What the exercise asks → Return every one of the following rows verbatim, keeping their original order and wording.

:::

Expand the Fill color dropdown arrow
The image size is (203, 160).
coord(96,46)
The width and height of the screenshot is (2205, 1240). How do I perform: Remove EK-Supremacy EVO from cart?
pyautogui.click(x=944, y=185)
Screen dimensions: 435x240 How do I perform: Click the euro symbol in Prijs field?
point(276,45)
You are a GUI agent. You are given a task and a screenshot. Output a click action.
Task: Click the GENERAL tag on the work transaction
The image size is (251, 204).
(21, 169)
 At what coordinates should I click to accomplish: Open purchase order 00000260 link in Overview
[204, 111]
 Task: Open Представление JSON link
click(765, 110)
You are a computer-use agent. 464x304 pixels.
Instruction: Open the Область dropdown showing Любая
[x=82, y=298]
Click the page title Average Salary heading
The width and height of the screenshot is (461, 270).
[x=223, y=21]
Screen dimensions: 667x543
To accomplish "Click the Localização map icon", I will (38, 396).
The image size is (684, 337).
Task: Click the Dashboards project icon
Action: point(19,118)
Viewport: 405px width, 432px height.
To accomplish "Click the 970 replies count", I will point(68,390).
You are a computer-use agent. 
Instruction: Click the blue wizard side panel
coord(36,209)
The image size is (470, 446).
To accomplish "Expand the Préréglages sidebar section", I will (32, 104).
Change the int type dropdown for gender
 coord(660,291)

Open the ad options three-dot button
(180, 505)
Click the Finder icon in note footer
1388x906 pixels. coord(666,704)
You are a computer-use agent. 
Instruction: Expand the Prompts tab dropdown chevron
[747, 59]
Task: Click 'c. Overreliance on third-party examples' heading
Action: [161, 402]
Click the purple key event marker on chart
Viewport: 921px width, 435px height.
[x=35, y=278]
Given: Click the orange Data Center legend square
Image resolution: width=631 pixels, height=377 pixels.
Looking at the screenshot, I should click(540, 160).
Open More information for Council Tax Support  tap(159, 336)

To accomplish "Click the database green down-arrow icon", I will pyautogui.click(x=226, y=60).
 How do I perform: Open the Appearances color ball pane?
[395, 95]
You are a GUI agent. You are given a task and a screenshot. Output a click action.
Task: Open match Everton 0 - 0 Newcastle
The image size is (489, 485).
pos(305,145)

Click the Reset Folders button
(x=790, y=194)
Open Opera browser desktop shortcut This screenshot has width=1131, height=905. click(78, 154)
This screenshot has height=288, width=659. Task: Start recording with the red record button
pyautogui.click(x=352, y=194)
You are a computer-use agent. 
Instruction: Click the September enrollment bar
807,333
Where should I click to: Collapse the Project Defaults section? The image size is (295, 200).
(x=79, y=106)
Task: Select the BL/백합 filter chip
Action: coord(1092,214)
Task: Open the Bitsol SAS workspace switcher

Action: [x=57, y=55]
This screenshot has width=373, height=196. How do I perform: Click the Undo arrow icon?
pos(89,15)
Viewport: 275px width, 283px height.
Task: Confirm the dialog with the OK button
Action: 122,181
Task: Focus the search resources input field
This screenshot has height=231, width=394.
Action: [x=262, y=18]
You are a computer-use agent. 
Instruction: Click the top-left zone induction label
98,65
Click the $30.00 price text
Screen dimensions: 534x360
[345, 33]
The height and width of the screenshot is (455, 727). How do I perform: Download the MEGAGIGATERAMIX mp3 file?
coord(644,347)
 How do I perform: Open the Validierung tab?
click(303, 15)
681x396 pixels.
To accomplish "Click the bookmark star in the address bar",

:::

Response to this task →
Expand the Fill color dropdown arrow
The image size is (203, 160).
coord(96,46)
The width and height of the screenshot is (2205, 1240). How do I perform: Remove EK-Supremacy EVO from cart?
pyautogui.click(x=944, y=185)
Screen dimensions: 435x240 How do I perform: Click the euro symbol in Prijs field?
point(276,45)
You are a GUI agent. You are given a task and a screenshot. Output a click action.
Task: Click the GENERAL tag on the work transaction
The image size is (251, 204).
(21, 169)
 At what coordinates should I click to accomplish: Open purchase order 00000260 link in Overview
[204, 111]
 Task: Open Представление JSON link
click(765, 110)
You are a computer-use agent. 464x304 pixels.
Instruction: Open the Область dropdown showing Любая
[x=82, y=298]
Click the page title Average Salary heading
The width and height of the screenshot is (461, 270).
[x=223, y=21]
Screen dimensions: 667x543
To accomplish "Click the Localização map icon", I will (38, 396).
The image size is (684, 337).
Task: Click the Dashboards project icon
Action: point(19,118)
Viewport: 405px width, 432px height.
To accomplish "Click the 970 replies count", I will point(68,390).
You are a computer-use agent. 
Instruction: Click the blue wizard side panel
coord(36,209)
The image size is (470, 446).
To accomplish "Expand the Préréglages sidebar section", I will (32, 104).
Change the int type dropdown for gender
 coord(660,291)

Open the ad options three-dot button
(180, 505)
Click the Finder icon in note footer
1388x906 pixels. coord(666,704)
You are a computer-use agent. 
Instruction: Expand the Prompts tab dropdown chevron
[747, 59]
Task: Click 'c. Overreliance on third-party examples' heading
Action: [161, 402]
Click the purple key event marker on chart
Viewport: 921px width, 435px height.
[x=35, y=278]
Given: Click the orange Data Center legend square
Image resolution: width=631 pixels, height=377 pixels.
Looking at the screenshot, I should click(540, 160).
Open More information for Council Tax Support  tap(159, 336)

To accomplish "Click the database green down-arrow icon", I will pyautogui.click(x=226, y=60).
 How do I perform: Open the Appearances color ball pane?
[395, 95]
You are a GUI agent. You are given a task and a screenshot. Output a click action.
Task: Open match Everton 0 - 0 Newcastle
The image size is (489, 485).
pos(305,145)

Click the Reset Folders button
(x=790, y=194)
Open Opera browser desktop shortcut This screenshot has width=1131, height=905. click(78, 154)
This screenshot has height=288, width=659. Task: Start recording with the red record button
pyautogui.click(x=352, y=194)
You are a computer-use agent. 
Instruction: Click the September enrollment bar
807,333
Where should I click to: Collapse the Project Defaults section? The image size is (295, 200).
(x=79, y=106)
Task: Select the BL/백합 filter chip
Action: coord(1092,214)
Task: Open the Bitsol SAS workspace switcher

Action: [x=57, y=55]
This screenshot has width=373, height=196. How do I perform: Click the Undo arrow icon?
pos(89,15)
Viewport: 275px width, 283px height.
Task: Confirm the dialog with the OK button
Action: 122,181
Task: Focus the search resources input field
This screenshot has height=231, width=394.
Action: [x=262, y=18]
You are a computer-use agent. 
Instruction: Click the top-left zone induction label
98,65
Click the $30.00 price text
Screen dimensions: 534x360
[345, 33]
The height and width of the screenshot is (455, 727). How do I perform: Download the MEGAGIGATERAMIX mp3 file?
coord(644,347)
 How do I perform: Open the Validierung tab?
click(303, 15)
681x396 pixels.
To accomplish "Click the bookmark star in the address bar",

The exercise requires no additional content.